Das mit Abstand größte Kapitel und damit der Kern dieses Werkes ist „Des Nerds Liebstes von A bis Z“. In alphabetischer Reihenfolge werden die wichtigsten Nerdbegriffe, -hobbies und –fähigkeiten erklärt, wobei kein Anspruch auf Vollständigkeit besteht. Stefanie Mühlsteph wagt sich dabei auch an kritische Nerdthemen wie die Frage, wer denn nun der beste Sternenflottencaptain ist. Spätestens an diesem Punkt werden einige Nerds das Buch erst einmal in die Ecke feuern, denn die unrepräsentative Umfrage offenbart, wie viele Ketzer es in den eigenen Reihen gibt. Aufgrund des hohen Unterhaltungsfaktors nimmt man das „Nerdikon“ jedoch gerne wieder in die Hand und staunt über skurrile Hobbies wie Amigurumi (nein, das ist kein Yoga) oder Laser Tag („Breaking Bad“-Fans werden es kennen).
Insgesamt ist das „Nerdikon“ recht klischeehaft, doch man kommt nicht umhin zuzugeben, dass zumindest irgendetwas aus diesem Buch auf irgendeinen Nerd zutrifft. Wenn man ehrlich ist, sind es sogar ziemlich viele Dinge. Die im Buch genannten Science Fiction-Serien, -filme und -bücher beispielsweise muss einfach jeder Nerd kennen und lieben. Und man darf dabei nicht vergessen, dass der Schwerpunkt auf guter Unterhaltung und einer humor- und liebevollen Darstellung des Nerds liegt. Was dabei zu kurz kommt, sind die Schattenseiten des Nerdtums – wie die soziale Defizite, die zu Missverständnissen und Ausgrenzung führen. Dazu fehlen in manchen Listen wichtige Punkte, wobei das im Auge des Betrachters liegt. Das „Nerdikon“ ist eben ein ganz persönliches Sachbuch, das die Erfahrungen und Vorstellungen der Autorin und ihrem Freundes- und Bekanntenkreis bündelt.

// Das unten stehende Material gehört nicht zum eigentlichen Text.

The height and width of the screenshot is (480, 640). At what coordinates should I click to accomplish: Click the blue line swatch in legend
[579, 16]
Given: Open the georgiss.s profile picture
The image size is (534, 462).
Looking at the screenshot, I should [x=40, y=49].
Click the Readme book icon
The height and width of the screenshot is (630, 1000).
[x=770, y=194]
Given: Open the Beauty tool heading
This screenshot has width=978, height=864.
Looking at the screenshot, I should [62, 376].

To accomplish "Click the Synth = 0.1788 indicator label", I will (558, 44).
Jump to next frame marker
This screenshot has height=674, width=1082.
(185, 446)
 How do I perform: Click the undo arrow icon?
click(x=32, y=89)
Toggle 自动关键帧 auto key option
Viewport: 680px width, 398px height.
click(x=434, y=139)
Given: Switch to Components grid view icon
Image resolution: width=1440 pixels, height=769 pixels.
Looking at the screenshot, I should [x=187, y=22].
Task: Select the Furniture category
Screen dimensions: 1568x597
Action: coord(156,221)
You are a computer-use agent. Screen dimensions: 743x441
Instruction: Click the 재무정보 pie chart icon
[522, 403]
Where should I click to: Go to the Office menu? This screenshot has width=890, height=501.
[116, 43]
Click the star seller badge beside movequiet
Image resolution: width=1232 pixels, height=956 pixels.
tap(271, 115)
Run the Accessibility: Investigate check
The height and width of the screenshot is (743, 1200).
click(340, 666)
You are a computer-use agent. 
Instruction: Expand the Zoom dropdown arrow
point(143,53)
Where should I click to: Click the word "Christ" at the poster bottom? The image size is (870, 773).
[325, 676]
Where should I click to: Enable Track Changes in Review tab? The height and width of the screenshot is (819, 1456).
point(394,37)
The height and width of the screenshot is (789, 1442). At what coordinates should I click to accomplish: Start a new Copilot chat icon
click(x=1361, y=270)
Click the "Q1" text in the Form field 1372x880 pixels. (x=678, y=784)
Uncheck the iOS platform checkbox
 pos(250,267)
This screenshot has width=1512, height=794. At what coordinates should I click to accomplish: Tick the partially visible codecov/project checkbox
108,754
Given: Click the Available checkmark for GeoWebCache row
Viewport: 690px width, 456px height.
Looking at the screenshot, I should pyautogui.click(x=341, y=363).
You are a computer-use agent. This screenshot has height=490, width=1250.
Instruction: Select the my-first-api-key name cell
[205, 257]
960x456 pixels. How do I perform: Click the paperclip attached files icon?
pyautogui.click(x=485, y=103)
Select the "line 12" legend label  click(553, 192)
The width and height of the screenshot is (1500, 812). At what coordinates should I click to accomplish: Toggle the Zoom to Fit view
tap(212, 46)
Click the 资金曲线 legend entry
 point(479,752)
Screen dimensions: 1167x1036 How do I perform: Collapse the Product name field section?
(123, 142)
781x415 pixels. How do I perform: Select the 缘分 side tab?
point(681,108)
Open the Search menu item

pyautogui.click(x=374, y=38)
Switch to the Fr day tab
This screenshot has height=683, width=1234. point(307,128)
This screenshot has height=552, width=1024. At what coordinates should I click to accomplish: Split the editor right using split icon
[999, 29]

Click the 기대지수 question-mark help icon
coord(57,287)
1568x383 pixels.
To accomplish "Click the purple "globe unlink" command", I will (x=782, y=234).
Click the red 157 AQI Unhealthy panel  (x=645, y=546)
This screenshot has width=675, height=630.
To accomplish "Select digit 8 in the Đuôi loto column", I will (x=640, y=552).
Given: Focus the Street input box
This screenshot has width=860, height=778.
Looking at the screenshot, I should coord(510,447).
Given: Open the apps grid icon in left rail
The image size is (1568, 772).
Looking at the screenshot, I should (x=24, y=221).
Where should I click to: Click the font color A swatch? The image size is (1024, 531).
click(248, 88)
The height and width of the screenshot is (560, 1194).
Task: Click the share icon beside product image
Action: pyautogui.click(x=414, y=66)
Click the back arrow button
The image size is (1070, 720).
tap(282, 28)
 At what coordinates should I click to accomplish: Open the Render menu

Das „Nerdikon“ liest sich dabei locker und schnell, wobei es im Text auch Unstimmigkeiten gibt, die vor allem Nerds auffallen werden: Film- und Buchtitel werden nicht konsequent kursiv geschrieben und zu englischen Zitaten gibt es nur manchmal eine Übersetzung, meistens jedoch nicht. Zu einem Sachbuch gehört mehr Konsequenz – entweder man übersetzt oder man lässt es. Dadurch, dass die Autorin selbst bekennende Nerdine ist, lesen sich manche Erklärungen trotz Humor etwas zu kompliziert für den Otto-Normal-Leser. Da bricht wohl das Nerdtum aus Stefanie Mühlsteph heraus und sie gibt manchmal genau die Antworten, die viele Normalos hilflos zurücklassen. Sehr schön ist dagegen das Quiz am Ende des Buches, bei dem jeder seinen Nerdigkeitsgrad bestimmen kann – auch wenn bei manchen Fragen alle Antworten seltsamerweise gleichwertig sind.
Fazit
Jeder selbstironische Nerd (oder Geek, oder Otaku, …) wird mit diesem Nachschlagewerk seine wahre Freude haben, denn der Autorin gelingt es, Klischees und Fakten auf humorvolle Weise zu vereinen. Manchmal sind die Erklärungen allerdings selbst so nerdig, dass jeder Normalo sich wahrscheinlich wieder einmal denkt „Freak!“. „Nerdikon“ eignet sich daher vor allem für all jene, die selbst in MINT-Berufen arbeiten, bizarre Sammelleidenschaften pflegen oder weltoffen genug für die spleenige Welt der Nerds und Geeks sind.
Pro & Contra
+ humor- und liebevoller Blick auf die Welt der Nerds
+ nerdige Nostalgie (man denke an die ersten Spielkonsolen ...)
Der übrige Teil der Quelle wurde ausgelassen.